As conferências nacionais de cultura são realizadas nos velhos padrões da esquerda antiga e que, sabemos, gerou erros sem tamanho: pequenas assembléias no interior elegem delegados, esses delegados se reúnem nos estados e elegem delegados nacionais que se reúnem, em Brasília, aos milhares, para aprovarem as teses sobre a cultura brasileira. Claro, sem os pensadores de nossa cultura e sem os verdadeiros artistas que jamais freqüentariam eleitoralmente tais assembléias. Seria uma CUT da cultura, alimentada pelo desejo de muitos por espaços para seus trabalhos e de recursos para sua vida artística, na imensa maioria, amadora. E assim foram feitas duas, com milhares de “delegados”, como um partido político. Repercussão?- nenhuma.
O plano diretor da cultura sairia desses “democráticos” encontros.
É difícil até mesmo comentar tamanho primarismo.
Informo aqui que, como Secretário de Cultura do Estado de SP, me recusei a participar dessa farsa partidária que combati em todos os encontros nacionais de secretários da cultura dos estados brasileiros.

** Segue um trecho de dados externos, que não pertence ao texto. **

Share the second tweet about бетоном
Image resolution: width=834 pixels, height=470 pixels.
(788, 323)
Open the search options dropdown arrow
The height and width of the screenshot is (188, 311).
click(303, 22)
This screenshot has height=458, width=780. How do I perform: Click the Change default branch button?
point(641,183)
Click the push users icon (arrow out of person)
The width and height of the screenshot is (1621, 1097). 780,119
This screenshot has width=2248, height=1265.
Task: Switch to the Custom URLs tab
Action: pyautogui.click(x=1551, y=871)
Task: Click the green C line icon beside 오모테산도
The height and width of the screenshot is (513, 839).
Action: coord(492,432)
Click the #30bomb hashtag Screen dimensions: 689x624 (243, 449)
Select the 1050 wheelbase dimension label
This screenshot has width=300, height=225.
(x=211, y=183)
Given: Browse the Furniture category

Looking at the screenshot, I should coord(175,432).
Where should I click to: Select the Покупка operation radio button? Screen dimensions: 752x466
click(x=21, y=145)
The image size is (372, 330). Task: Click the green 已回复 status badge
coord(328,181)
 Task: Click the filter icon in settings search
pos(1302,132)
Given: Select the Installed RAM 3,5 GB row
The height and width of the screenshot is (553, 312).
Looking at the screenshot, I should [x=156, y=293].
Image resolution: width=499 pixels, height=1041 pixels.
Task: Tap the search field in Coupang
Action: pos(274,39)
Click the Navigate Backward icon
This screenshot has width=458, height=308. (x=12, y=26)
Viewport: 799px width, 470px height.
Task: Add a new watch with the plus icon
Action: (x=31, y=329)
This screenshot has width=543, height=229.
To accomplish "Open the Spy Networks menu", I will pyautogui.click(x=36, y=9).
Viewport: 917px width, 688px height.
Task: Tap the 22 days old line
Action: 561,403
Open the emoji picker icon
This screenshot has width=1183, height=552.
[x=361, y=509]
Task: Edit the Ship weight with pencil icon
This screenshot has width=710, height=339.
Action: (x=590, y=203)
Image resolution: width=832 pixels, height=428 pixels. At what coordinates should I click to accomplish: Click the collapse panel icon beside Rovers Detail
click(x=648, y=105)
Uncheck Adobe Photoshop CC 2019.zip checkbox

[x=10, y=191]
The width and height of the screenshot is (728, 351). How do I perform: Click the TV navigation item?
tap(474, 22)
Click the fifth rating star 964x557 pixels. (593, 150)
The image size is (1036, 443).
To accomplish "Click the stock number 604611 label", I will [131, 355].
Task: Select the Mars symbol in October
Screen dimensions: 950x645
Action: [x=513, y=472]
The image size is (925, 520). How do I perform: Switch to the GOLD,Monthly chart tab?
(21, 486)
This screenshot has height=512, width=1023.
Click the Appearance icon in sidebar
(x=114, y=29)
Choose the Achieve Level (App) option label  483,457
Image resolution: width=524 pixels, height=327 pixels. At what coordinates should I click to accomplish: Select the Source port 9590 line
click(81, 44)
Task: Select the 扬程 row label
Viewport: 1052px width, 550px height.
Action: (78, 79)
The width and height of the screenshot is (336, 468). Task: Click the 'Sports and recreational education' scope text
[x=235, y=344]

7- Será preciso re-encontrar o papel exato do MINC. São de responsabilidade desse ministério assuntos importantíssimos,como a preservação dos bens culturais, a divulgação de nossos valores culturais e de nossos artistas com suas criações, o apoio à produção cultural, a normatização das atividades culturais no país e de suas relações interministeriais. É preciso agir na compreensão de que a cultura é fruto da atividade humana e que ao governo cabe normatizar relações e incentivar a criação cultural, deixando para a sociedade, em toda sua complexidade, a busca de significados e a adesão aos novos valores criados nesse rico processo. É preciso entender o papel de cada setor da atividade cultural e também das necessidades da própria população diante da cultura, nesse caso, da cultura artística. Estender a oferta a todos, incentivar a produção e a distribuição, defender a diversidade cultural em todos as suas linhas, proteger o patrimônio cultural realizado e em realização, normatizar as relações entrre interesses diversos da área, como, por exemplo, o cinema e a TV.